Frame synchronization signals can be detected in the manner described above.

Note that the circuit shown in FIG. 1 can also detect a state in which the disk rotation deviates from the rotational speed at which a specified linear velocity is obtained (hereinafter referred to as synchronous speed).
In other words, when the disk rotation becomes faster than the synchronization speed, the pattern of the frame synchronization signal is shortened, so the change detection circuit 1 outputs the next signal "1" before the first signal "1" reaches the final stage 4-11. 1”
is output, the signal “1” is output from the AND circuit 7.
is not output and register 9 is not set. Also, if the disk rotation becomes slower than the synchronization speed, the frame synchronization signal pattern will be extended.
Even after the first signal "1" reaches the final stage 4-11, the next signal "1" is not output from the change detection circuit 1, so the signal "1" is not output from the AND circuit 7, and the register 9 is Not set. In this way, the state in which the frame synchronization detection signal is not outputted from the register 9 makes it possible to detect the state in which the disk rotation deviates from the synchronous speed.

In addition, although the above embodiment shows the configuration for detecting a frame synchronization signal, there are other ways to detect a CD.
The system is configured to detect when the disk rotation is out of the synchronous speed by taking advantage of the fact that the data format does not use a pattern with only one consecutive 0 (...101...) You can also. In other words, in this case, in the configuration shown in Figure 1, if the number of cascade-connected registers is set to two, the output of register 9 will not be "1" at synchronous speed, so "1" will be output from register 9. In this state, it can be determined that the rotational speed is increasing beyond the synchronous speed.
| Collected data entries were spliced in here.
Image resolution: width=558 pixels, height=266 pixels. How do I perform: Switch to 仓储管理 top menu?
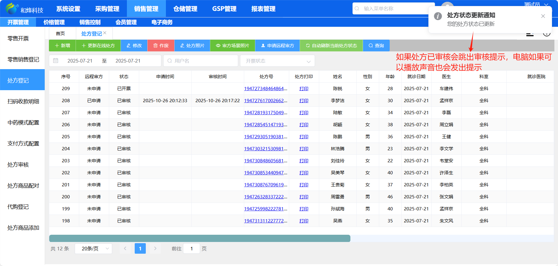[x=185, y=9]
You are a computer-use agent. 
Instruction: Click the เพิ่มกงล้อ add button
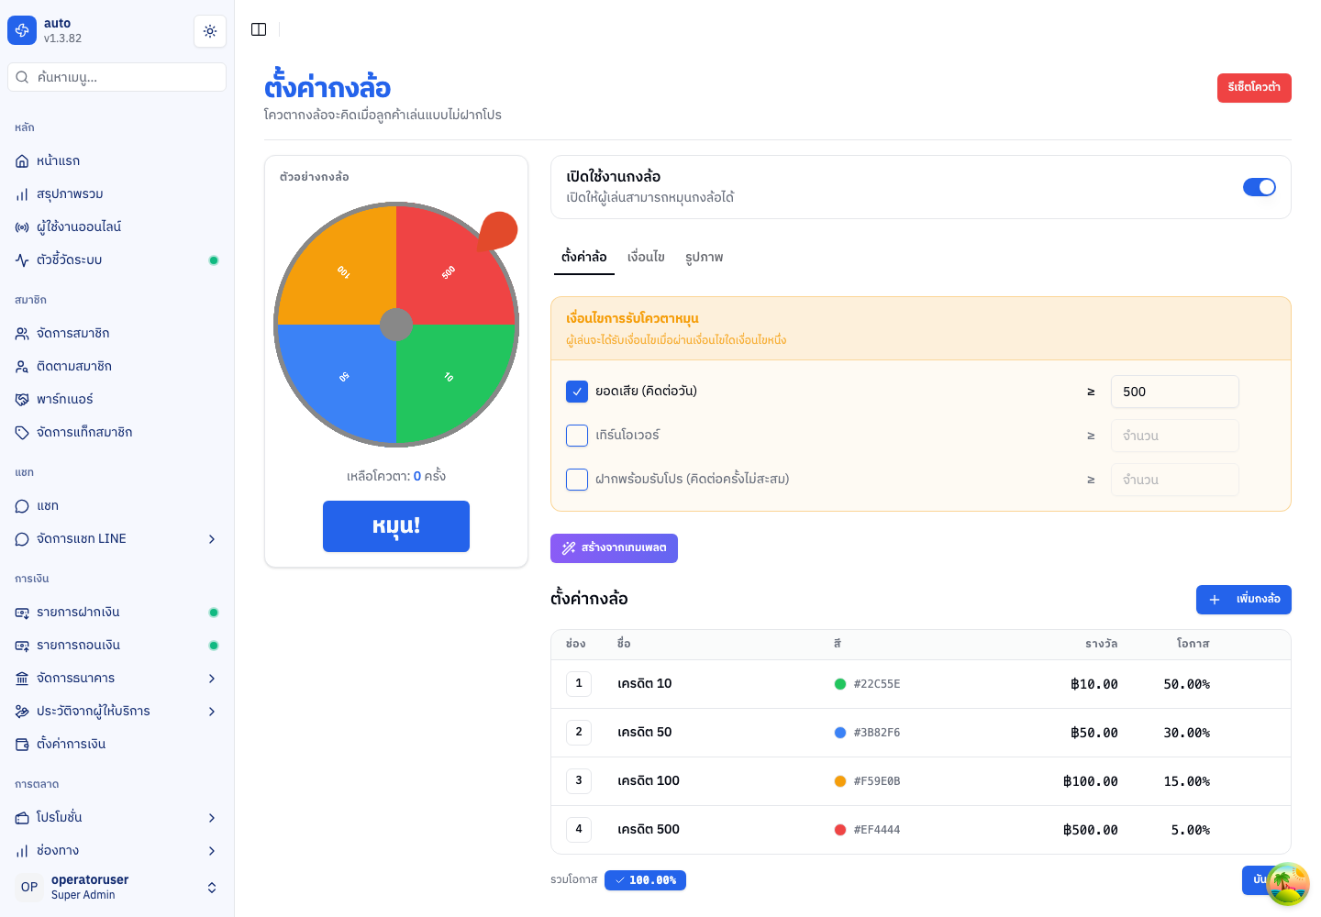1244,600
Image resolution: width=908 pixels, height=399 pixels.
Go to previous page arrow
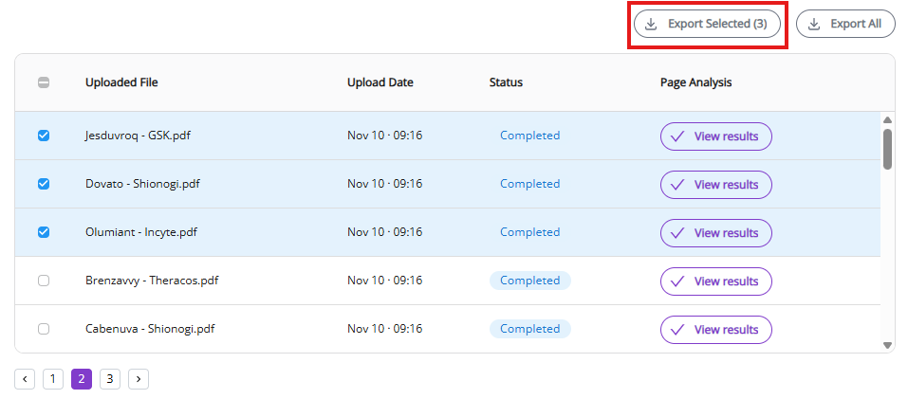click(x=25, y=379)
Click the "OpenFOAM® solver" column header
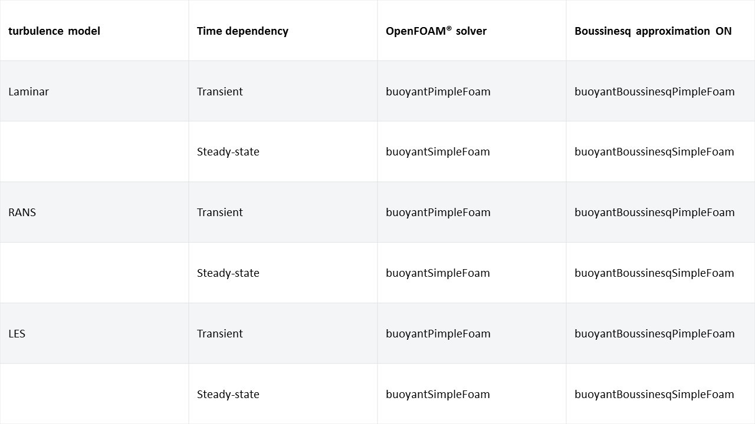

As explained above, according to this invention, a signal pattern can be detected with a simple configuration, and the status of disk rotation can be checked. Further, assuming that the disk rotation is normal, it is possible to detect a signal abnormality from a state in which no signal pattern is obtained.

[Brief explanation of the drawing]

FIG. 1 is a circuit diagram showing an embodiment of this invention, and FIG. 2 is an explanatory diagram of the operation of the change detection circuit 1 in FIG. 1. 1... Change detection circuit, 2, 9... Register, 4
-1 to 4-11...Register.

Claims (1)

[Scope of utility model registration request] A change detection circuit that detects changes in the rise and fall of the EFM signal, a cascade-connected register that inputs the output of the change detection circuit and shifts it at a predetermined clock, and a change detection circuit that detects changes in the rise and fall of the EFM signal, and means for turning off the gate circuit when a change in the EFM signal is detected by the change detection circuit; and a means for calculating the AND of the output of the final stage of the register and the output of the change detection circuit. and means for detecting a specific signal pattern.